Harga Batu Bara Melonjak
Perang di Ukraina mendorong sebagian besar komoditas lebih tinggi termasuk batu bara. Harga batu bara mencapai rekor tertinggi baru dengan harga patokan Australia Newcastle mencapai USD 446 per ton pada Rabu, 3 Maret 2022.
Kenaikan harian untuk acuan sebesar USD 140,55 per ton yang mendorong ke harga level tertinggi sejak 2008, demikian mengutip oilprice.com, ditulis Jumat (4/3/2022).
Di Asia, harga batu bara acuan melonjak 46 persen. Wilayah ini merupakan konsumen terbesar bahan bakar fosil tersebut. Pembeli China, terutama mengalami kesulitan mengamankan pembiayaan untuk pembelian batu bara Rusia karena kewaspadaan bank-bank negara terhadap sanksi Amerika Serikat dan Eropa terhadap sektor keuangan Rusia.
Sementara itu, Rusia merupakan pengekspor batu bara terbesar ketiga di dunia. “Sebagian besar bank telah berhenti mengeluarkan letter of credit setelah sanksi SWIFT. Karena hampir semua kontrak berdenominasi dolar AS, kami tidak punya cara lain untuk melakukan pembayaran,” ujar salah satu dealder komoditas China kepada Reuters.
Laporan Reuters menyebutkan, sejumlah traders sedang dalam pembicaraan dengan eksportir batu bara Rusia untuk membayar kargo dalam yuan.”Kami sedang menunggu tanggapan mereka, tetapi perdagangan telah ditunda untuk saat ini,” ujar traders.
Batu bara Rusia sangat penting bagi China setelah efektif melarang impor dari Australia di tengah perselisihan perdagangan antara kedua negara.
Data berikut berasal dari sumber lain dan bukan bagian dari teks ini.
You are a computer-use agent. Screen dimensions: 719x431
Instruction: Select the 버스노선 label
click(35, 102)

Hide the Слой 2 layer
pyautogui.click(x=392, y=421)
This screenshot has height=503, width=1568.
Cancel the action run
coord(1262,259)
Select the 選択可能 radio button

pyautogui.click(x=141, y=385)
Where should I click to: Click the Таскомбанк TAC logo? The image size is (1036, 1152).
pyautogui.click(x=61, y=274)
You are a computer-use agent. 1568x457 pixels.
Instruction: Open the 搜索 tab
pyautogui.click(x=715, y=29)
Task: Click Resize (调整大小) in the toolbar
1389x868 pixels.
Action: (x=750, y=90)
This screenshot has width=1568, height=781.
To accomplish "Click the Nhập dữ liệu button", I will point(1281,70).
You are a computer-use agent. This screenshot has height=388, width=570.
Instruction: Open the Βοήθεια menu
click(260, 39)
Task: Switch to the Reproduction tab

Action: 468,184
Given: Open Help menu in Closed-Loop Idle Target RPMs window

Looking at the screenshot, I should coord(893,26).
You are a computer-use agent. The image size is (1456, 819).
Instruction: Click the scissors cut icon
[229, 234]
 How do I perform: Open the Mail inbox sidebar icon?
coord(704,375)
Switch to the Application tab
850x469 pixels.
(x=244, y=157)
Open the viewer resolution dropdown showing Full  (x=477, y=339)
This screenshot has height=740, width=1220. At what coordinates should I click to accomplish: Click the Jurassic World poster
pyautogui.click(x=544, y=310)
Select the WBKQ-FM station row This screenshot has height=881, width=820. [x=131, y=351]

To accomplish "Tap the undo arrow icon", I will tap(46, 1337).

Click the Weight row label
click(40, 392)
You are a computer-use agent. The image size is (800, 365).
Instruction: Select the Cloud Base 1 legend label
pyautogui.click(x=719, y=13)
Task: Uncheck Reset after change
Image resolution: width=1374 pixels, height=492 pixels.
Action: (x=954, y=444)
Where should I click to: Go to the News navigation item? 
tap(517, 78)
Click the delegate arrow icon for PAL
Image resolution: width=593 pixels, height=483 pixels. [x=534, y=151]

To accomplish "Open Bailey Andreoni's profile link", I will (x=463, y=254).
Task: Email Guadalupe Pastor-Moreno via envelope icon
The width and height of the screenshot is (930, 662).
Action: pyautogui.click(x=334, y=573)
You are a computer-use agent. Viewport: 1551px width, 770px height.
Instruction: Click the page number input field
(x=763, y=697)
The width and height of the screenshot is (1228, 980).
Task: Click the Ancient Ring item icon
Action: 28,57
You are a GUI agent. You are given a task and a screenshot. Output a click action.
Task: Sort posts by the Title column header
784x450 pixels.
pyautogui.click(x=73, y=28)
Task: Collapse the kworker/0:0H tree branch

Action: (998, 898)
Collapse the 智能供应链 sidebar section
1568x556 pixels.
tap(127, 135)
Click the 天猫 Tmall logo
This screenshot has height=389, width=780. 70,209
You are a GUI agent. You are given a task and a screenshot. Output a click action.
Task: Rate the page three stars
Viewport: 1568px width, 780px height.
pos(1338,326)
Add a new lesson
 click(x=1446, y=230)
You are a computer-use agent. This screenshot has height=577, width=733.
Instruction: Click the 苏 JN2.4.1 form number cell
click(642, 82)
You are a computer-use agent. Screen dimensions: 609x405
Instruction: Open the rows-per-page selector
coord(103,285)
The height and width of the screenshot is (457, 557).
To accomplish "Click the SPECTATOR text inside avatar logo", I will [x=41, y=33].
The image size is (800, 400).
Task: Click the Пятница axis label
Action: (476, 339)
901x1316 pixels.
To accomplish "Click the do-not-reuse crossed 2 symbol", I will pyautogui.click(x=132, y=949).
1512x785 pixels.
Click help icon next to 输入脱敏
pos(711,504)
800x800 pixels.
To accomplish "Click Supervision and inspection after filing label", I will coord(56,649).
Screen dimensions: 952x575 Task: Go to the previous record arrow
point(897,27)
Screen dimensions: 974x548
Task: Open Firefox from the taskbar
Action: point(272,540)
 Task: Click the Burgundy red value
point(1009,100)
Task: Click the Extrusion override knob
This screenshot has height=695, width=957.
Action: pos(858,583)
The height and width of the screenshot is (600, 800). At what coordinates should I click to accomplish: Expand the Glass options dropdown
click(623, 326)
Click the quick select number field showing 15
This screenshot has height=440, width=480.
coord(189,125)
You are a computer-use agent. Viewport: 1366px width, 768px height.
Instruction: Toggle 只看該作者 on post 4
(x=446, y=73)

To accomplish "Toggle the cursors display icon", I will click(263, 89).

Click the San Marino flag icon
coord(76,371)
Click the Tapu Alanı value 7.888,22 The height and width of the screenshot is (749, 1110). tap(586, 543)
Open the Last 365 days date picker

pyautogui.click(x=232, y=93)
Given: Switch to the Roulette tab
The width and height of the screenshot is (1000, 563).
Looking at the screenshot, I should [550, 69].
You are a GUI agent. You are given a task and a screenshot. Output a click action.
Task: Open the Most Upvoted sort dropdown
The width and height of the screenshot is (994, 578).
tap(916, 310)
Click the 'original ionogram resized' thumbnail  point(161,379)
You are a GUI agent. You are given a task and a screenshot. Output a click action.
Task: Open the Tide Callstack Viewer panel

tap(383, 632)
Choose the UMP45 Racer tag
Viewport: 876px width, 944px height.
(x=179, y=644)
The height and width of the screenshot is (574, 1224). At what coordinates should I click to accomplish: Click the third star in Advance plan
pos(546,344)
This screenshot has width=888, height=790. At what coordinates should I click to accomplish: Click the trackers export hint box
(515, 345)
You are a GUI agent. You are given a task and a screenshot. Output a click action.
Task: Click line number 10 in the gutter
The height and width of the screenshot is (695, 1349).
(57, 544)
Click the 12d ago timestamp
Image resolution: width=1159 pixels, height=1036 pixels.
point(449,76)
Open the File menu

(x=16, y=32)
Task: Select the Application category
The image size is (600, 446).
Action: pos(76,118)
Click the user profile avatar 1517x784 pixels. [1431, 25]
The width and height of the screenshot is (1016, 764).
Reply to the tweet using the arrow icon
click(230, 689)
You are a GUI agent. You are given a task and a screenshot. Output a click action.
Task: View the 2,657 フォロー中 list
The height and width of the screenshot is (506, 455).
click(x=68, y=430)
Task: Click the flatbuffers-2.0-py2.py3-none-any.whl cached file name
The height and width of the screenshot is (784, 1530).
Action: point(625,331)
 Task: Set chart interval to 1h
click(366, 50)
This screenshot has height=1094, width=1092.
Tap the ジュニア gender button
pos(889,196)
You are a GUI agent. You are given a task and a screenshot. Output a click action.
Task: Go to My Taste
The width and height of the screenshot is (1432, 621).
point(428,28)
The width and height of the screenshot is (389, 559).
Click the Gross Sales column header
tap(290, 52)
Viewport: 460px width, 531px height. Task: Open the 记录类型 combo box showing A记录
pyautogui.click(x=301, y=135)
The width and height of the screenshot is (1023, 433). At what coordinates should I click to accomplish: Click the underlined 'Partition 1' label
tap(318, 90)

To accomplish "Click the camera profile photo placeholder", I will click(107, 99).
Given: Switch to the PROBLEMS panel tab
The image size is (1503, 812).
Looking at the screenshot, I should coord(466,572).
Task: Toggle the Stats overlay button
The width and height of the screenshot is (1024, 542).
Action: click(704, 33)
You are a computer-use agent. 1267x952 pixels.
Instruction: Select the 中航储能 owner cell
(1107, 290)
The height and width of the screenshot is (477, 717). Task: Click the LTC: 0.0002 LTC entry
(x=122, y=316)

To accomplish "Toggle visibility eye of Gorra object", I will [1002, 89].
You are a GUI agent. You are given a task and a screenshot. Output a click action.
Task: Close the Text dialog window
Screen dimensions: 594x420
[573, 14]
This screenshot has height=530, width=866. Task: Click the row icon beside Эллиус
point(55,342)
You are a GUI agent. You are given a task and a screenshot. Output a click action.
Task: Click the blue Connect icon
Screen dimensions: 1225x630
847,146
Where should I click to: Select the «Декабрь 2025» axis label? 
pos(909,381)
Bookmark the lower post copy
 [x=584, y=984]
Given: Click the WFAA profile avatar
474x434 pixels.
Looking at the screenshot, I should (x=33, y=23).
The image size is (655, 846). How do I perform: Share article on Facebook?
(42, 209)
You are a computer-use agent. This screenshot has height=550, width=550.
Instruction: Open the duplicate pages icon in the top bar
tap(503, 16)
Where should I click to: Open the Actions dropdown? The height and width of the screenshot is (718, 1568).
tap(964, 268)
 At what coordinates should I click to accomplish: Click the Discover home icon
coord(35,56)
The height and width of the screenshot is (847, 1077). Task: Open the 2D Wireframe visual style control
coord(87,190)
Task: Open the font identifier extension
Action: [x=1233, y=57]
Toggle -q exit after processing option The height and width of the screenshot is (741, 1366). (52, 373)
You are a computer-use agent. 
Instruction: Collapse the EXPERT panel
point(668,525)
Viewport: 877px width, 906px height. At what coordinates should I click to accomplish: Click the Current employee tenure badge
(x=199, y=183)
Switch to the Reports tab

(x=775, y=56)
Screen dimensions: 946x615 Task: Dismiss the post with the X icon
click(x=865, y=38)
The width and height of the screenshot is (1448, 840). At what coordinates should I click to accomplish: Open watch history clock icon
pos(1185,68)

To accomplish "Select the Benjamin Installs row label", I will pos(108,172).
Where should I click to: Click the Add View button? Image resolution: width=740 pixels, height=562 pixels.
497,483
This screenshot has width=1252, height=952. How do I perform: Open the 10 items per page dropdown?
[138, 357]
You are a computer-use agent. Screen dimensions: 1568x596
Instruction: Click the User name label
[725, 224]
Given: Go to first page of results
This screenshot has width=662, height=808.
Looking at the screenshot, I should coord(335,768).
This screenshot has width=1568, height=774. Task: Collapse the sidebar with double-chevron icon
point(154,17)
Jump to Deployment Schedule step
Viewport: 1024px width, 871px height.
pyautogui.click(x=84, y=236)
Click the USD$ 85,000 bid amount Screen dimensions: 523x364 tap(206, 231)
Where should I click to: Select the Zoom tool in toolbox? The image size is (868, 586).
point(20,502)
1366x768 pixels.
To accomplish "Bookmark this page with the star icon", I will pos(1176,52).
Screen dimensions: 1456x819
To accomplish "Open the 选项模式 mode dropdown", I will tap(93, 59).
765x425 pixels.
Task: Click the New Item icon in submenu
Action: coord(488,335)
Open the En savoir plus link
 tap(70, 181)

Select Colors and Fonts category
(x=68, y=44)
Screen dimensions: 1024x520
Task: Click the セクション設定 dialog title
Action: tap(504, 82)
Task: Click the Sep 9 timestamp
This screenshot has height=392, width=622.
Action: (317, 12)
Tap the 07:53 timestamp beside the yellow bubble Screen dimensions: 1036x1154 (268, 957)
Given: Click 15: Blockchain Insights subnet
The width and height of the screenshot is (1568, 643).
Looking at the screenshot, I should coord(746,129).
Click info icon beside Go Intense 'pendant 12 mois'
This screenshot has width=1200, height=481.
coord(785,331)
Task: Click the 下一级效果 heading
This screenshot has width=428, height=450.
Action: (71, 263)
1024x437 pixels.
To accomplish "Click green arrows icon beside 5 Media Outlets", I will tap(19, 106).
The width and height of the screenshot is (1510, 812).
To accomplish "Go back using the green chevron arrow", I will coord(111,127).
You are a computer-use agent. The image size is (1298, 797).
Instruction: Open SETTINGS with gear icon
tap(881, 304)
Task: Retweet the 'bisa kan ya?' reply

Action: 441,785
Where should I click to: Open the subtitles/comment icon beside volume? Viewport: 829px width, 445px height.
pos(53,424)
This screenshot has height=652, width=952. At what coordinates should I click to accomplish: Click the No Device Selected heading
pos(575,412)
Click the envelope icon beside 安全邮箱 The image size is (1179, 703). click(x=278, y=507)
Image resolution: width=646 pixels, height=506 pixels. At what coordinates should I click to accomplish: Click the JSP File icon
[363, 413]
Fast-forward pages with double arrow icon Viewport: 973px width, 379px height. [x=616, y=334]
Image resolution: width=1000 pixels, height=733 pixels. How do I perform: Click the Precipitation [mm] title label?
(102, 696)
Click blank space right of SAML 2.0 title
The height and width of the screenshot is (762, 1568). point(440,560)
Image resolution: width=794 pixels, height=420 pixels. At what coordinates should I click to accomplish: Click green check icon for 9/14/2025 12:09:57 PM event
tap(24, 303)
Eropa di sisi lain sedang mencari pemasok alternatif batu bara, sama seperti mencari pemasok alternatif minyak dan yang paling penting gas.
Australian Financial Review menulis kalau ini peluang besar bagi Australia. “Negara ini adalah salah satu pengekspor batu bara terbesar di dunia, dan dengan larangan China akan terlalu senang untuk memanfaatkan pasar baru untuk komoditasnya,”
Chief Executive Yancoal, David Moult memperkirakan, harga energi akan terus naik dengan konflik semacam itu. “Efek sampingnya bagi kami adalah fakta kalau ada negara-negara yang biasanya membeli batu bara Rusia yang tidak akan membeli batu bara Rusia,” ujar dia.